WHAT THE EXERCISE ASKS
Continue the passage below about Destiny Clark's struggle to get a corrected driver's license in Alabama, picking up after its final sentence rather than from the rows that follow it.

SELECTED PASSAGE
*** Block opens ***
Destiny Clark has experienced firsthand how difficult it can be to get an amended driver’s license as a trans person in Alabama. When she first went to the DMV in April 2015, she brought with her a court order attesting to her legal name change and a surgeon’s letter. She says a DMV representative told her that the procedures she had already undergone were “not enough” and that additional operations would be required before her gender marker correction would be approved.
Clark, a health care worker for people living with HIV, went 10 years without a corrected license. She says that not having access to an ID that matched her gender identity kept her from going anywhere that she would need to be carded, in fear of harassment or violence. She only went to places, she says, where she knew that she was safe.
“It was a lot of work,” she tells The Daily Beast. “If it was to go to the store to buy drinks, my boyfriend would always go. I would only go to a restaurant where I knew the server. It was stressful because I know who I am, and I know that I’m a female. But I knew if I showed my driver’s license to the wrong person, it could get me injured or murdered. That was always in the back of my mind.”
Clark says it’s “really sad” to know that countless trans youth across Alabama could be subjected to the same mistreatment she was, but it also motivates her to keep lobbying to overturn the state’s policies. Along with Corbitt and a third anonymous defendant, she is a co-plaintiff in the TLDEF lawsuit currently being heard by the 11th Circuit. The plaintiffs are also being represented in the case by the American Civil Liberties Union (ACLU) and the ACLU of Alabama.
After being denied a corrected driver’s license two more times, Clark says she cried “tears of joy” in January 2021 when the lower court ruling paved the way to finally get the ID she had long sought. After being forced to wait for an hour in a courthouse basement, she was finally handed a license that said “Destiny Clark, female,” along with a letter from the state saying it intended to keep fighting the decision in court.
*** Block closes ***
ENTRIES SHOWN
*** Block opens ***
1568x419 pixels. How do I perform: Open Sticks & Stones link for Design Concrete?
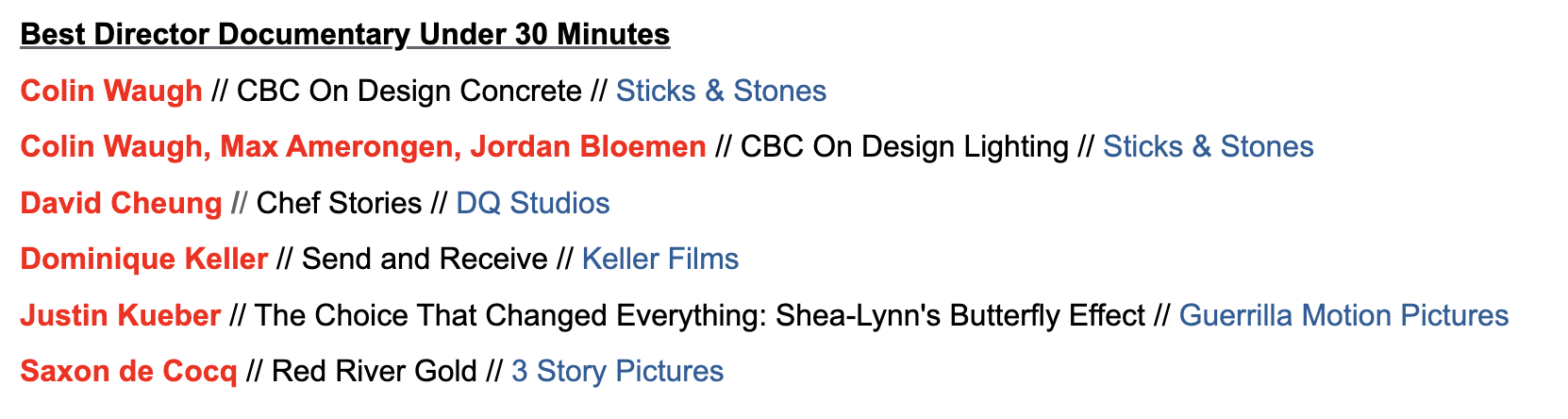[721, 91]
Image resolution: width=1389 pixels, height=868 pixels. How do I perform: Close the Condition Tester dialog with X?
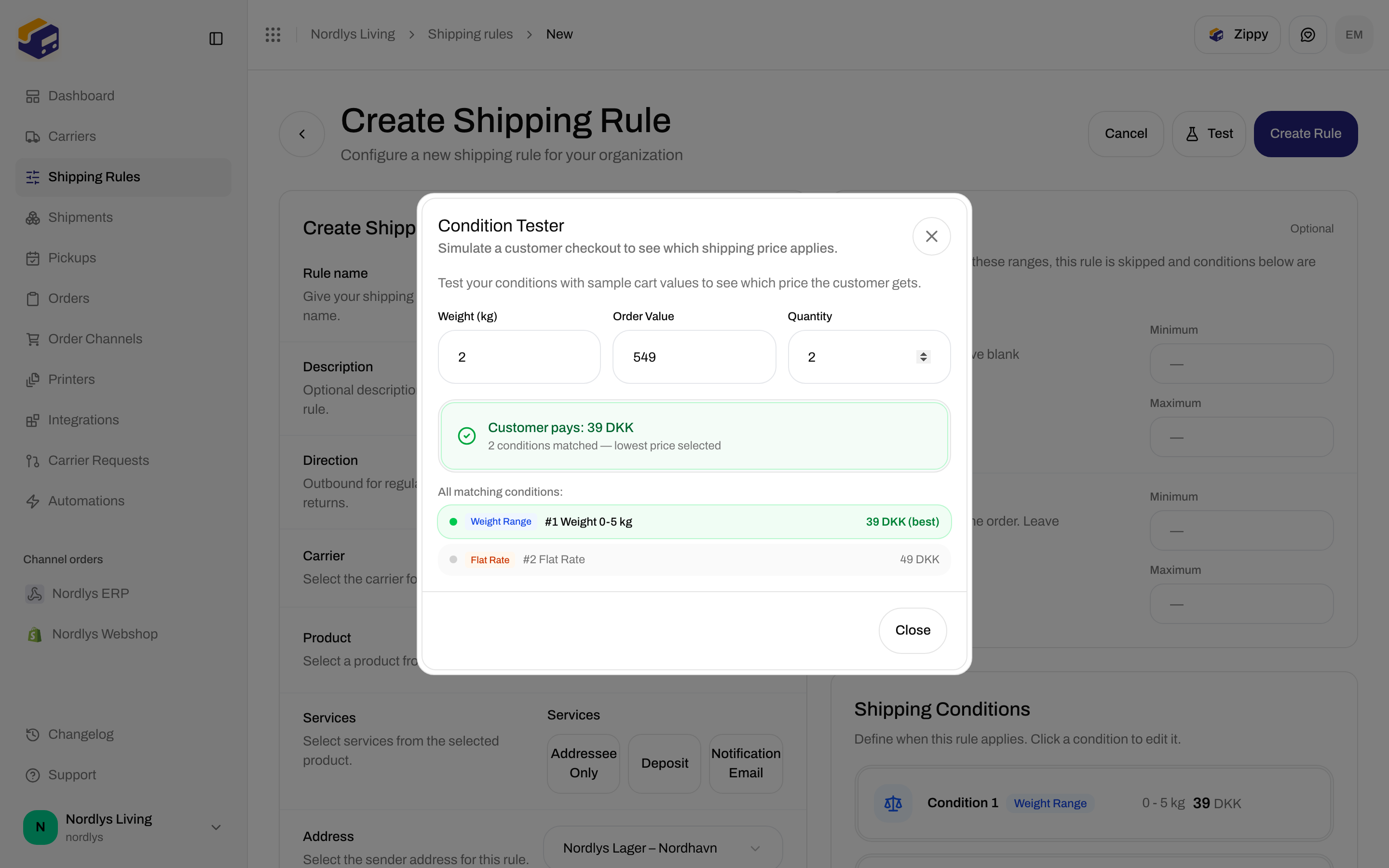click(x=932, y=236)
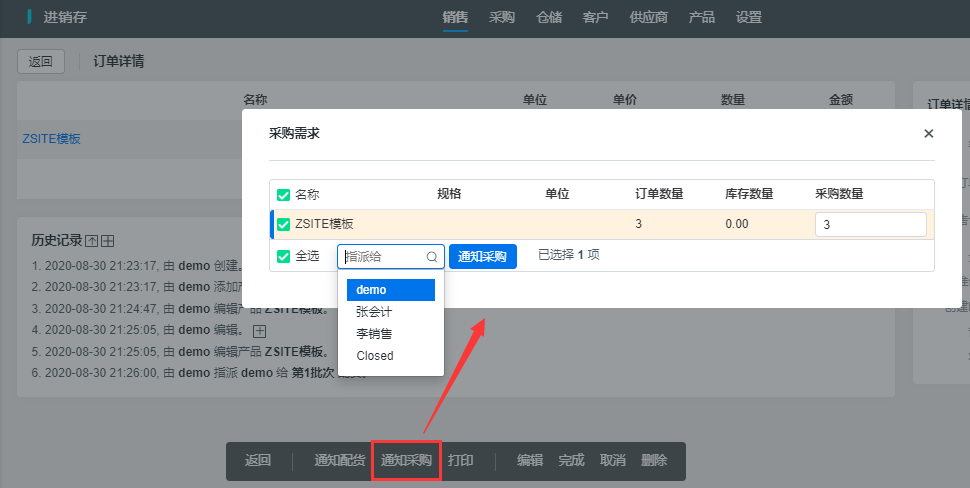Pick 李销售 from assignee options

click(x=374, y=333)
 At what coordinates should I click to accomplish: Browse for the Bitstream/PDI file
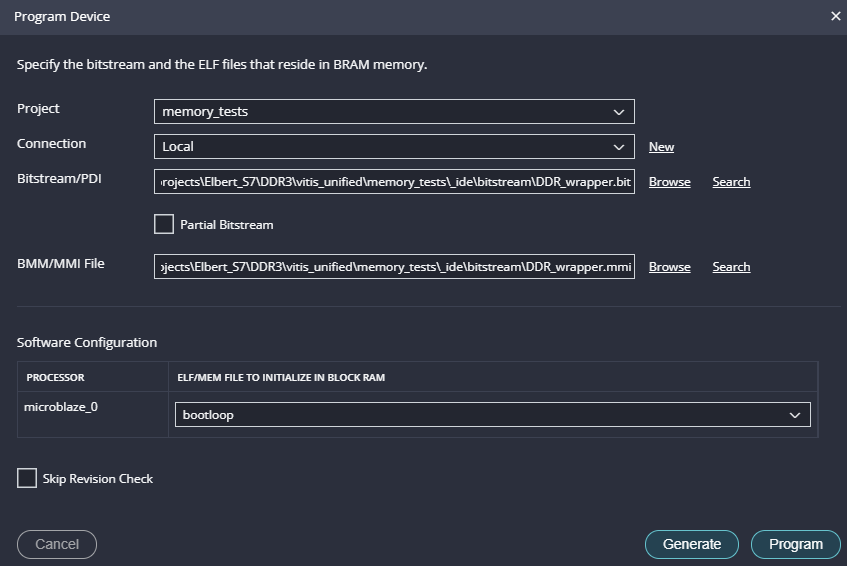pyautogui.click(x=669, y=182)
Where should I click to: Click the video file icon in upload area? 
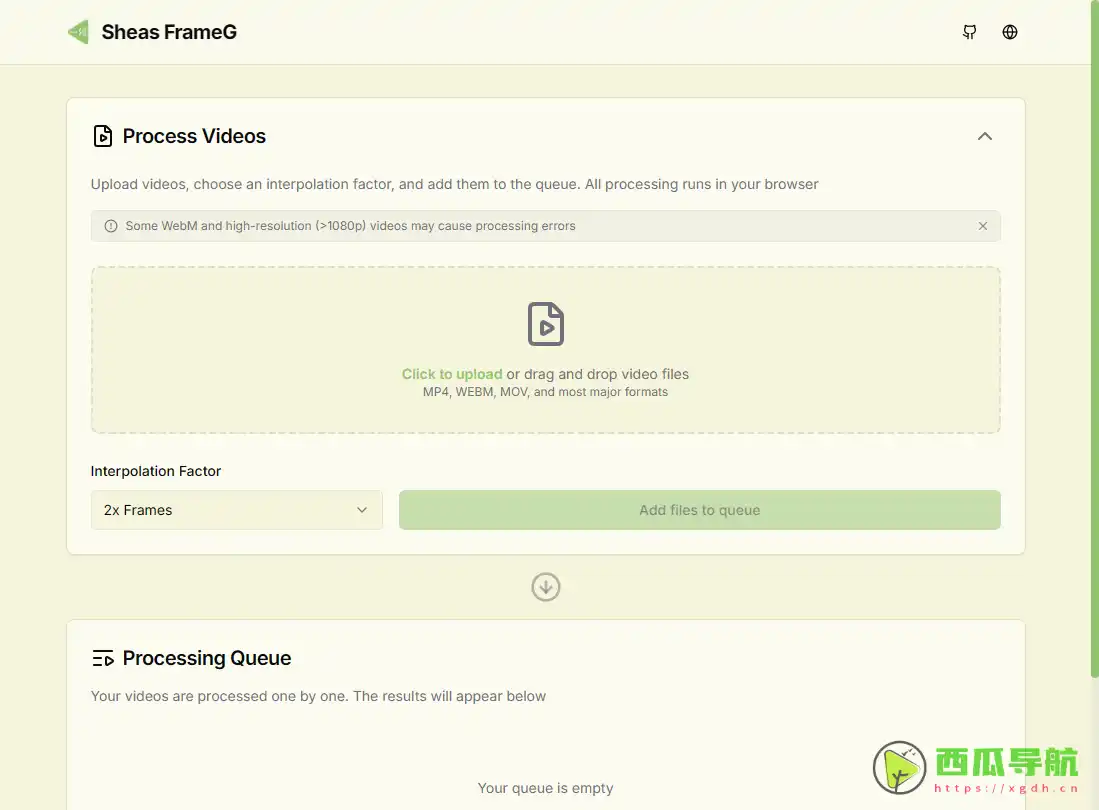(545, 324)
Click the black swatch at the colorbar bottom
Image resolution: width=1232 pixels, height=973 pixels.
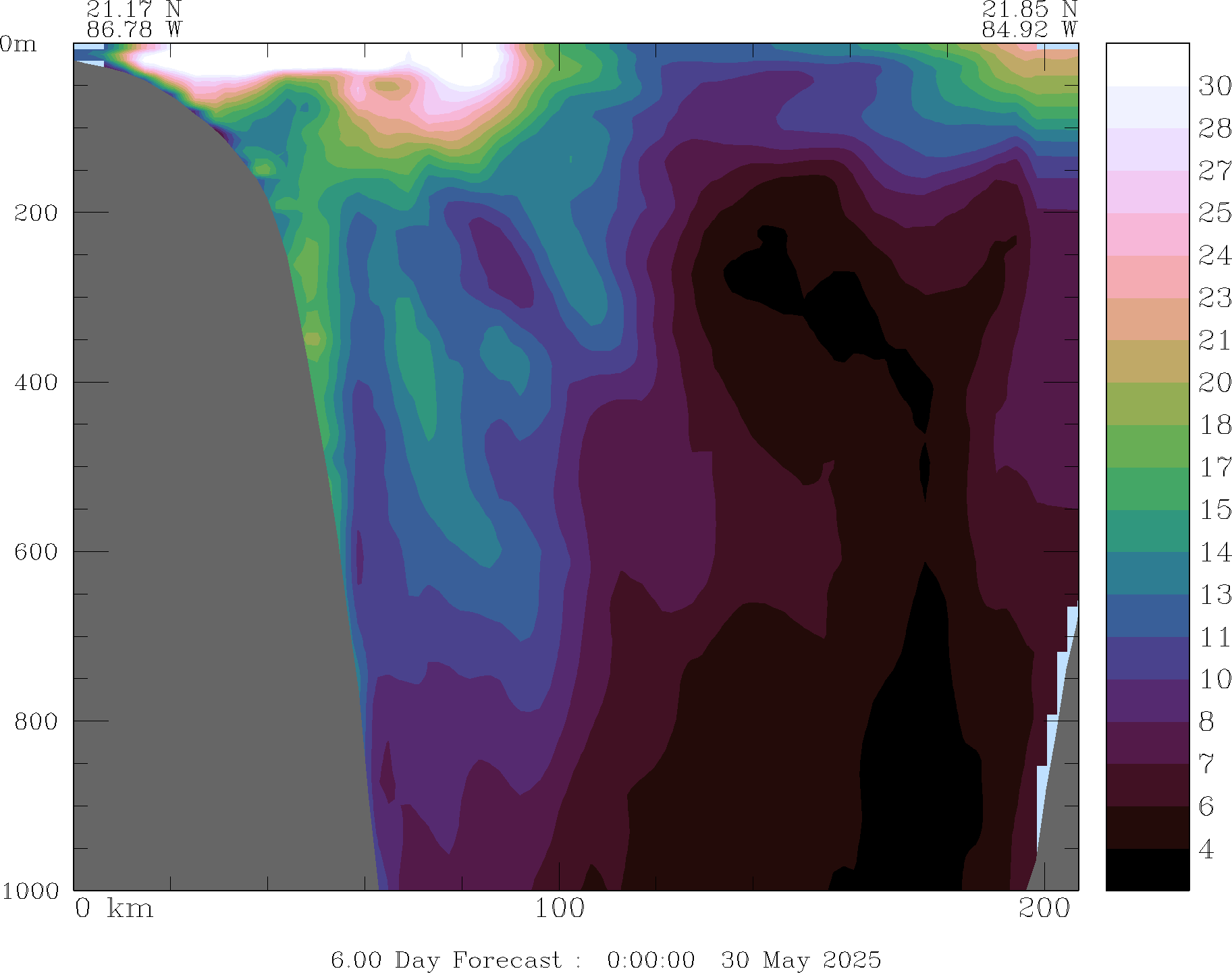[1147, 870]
*** Block closes ***
RESPONSE TO THE TASK
That moment was “bittersweet,” Clark recalls. “The state of Alabama wanted to be sure that I had a letter that said they feel like they are going to win the case and they will revoke my driver’s license, but all at my cost,” she says. “So it was a joyous day, but it was like, ‘You’re not going to stop. You’re going to drag this out.’”
Trans people in Alabama say they have no idea what’s coming next. A House vote on Alabama’s proposed trans youth medical care ban is expected in the coming weeks, but the 11th Circuit isn’t likely to weigh in on driver’s license corrections for at least another six months, according to TLDEF. Alabama is also weighing the passage of legislation that would prohibit trans students in K-12 schools from using the restroom or locker room that matches their gender identity.
Alabama Gov. Kay Ivey is expected to sign the anti-trans health care bill if it reaches her desk. While it would make Alabama just the third U.S. state to limit gender-affirming medical care after Arkansas and Tennessee, the legislation would also force teachers and other school staff to out trans students to their parents. The bill bars educators from withholding information regarding a student’s gender identity from their families.
But in the face of these attacks on trans youth, Corbitt says that seeing the lives that would be impacted “strengthens my resolve to be as big a pest as possible to the state of Alabama, to dig in and not let them not let them win.”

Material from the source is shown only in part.